GEZEIGTER AUSZUG —
##########

Weil dieser Steigfaktor kann ja von z.B. ner Gebäudestufe abhängen. die Frage ist, wie man das dann macht. Sollte man dazu auch eine seperate Funktion erstellen, die dann den Steigfaktor berechnet, eben anhand von Gebäudestufen? Wenn ja, wo würde dann diese Funktion ausgeführt werden? Immer beim Reload der Seite, vor der berechnung der Ressoucen?
Danke schon mal für eure Hilfe.

Viele Grüße,
Dennis


----------



## alxy (21. April 2013)

Also vom Prinzip her würde ich sagen, dass das so umgesetzt wird. Du musst natürlich nur aufpassen, wenn sich der Steigungsfaktor ändert oder absolute Beträge dazukommen oder abgezogen werden (Kauf, Verkauf, Plünderungen, Beute).

Zu dem das WHERE weglassen: Hast du nur einen Benutzer oder legst du für jeden User (Benutzer) ne eigene Ressourcen-Tabelle an?  Also eine WHERE-Bedingung brauchst du auf jedenfall, und zwar in der art WHERE user_id = $userid 

Zum Chaos: Fang doch an, das Projekt objektorientiert zu gestalten. Dadurch wird es übersichtlicher, wenn du es richtig angehst (Für diesen Codeabschnitt könntest du über die Klassen Datenbank und Ressource nachdenken...)

##########

ARBEITSAUFTRAG — Kannst du aus dem Forenbeitrag zur Ressourcenberechnung den Teil wortgetreu abtippen, der mit den Worten „Zu dem das WHERE“ beginnt und mit „und Ressource nachdenken...)“ endet?

##########

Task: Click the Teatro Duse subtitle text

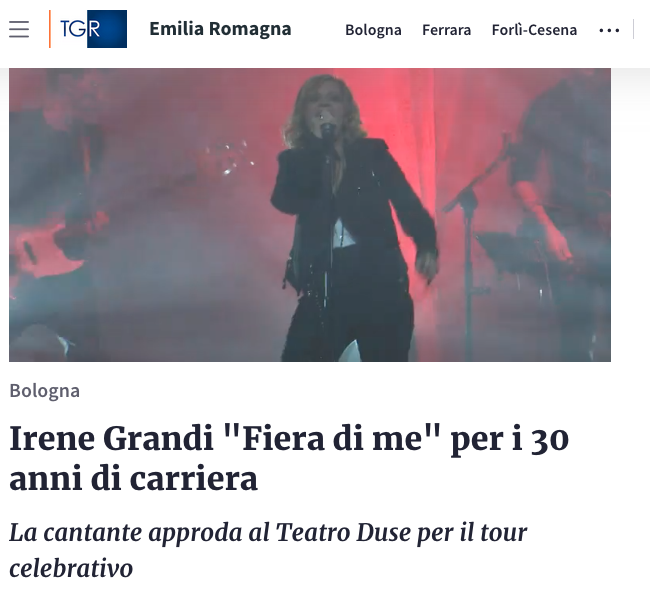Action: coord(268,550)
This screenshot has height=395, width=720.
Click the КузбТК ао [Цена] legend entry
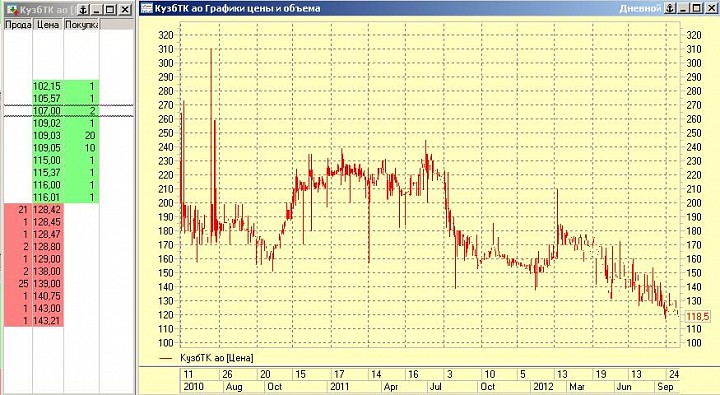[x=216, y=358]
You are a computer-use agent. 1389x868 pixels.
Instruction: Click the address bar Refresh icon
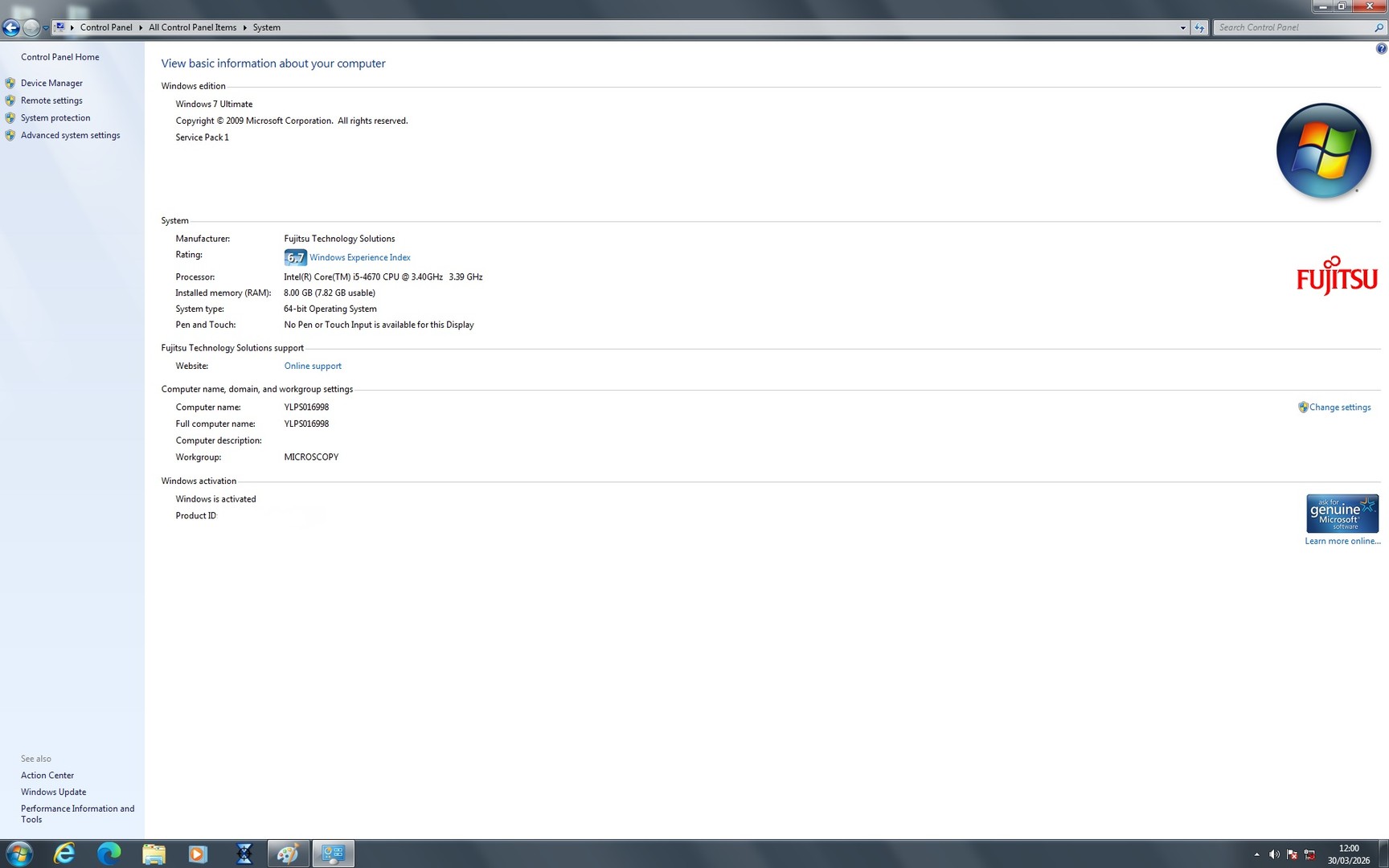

##########

LÖSUNG DER AUFGABE —
Zu dem das WHERE weglassen: Hast du nur einen Benutzer oder legst du für jeden User (Benutzer) ne eigene Ressourcen-Tabelle an?  Also eine WHERE-Bedingung brauchst du auf jedenfall, und zwar in der art WHERE user_id = $userid 

Zum Chaos: Fang doch an, das Projekt objektorientiert zu gestalten. Dadurch wird es übersichtlicher, wenn du es richtig angehst (Für diesen Codeabschnitt könntest du über die Klassen Datenbank und Ressource nachdenken...)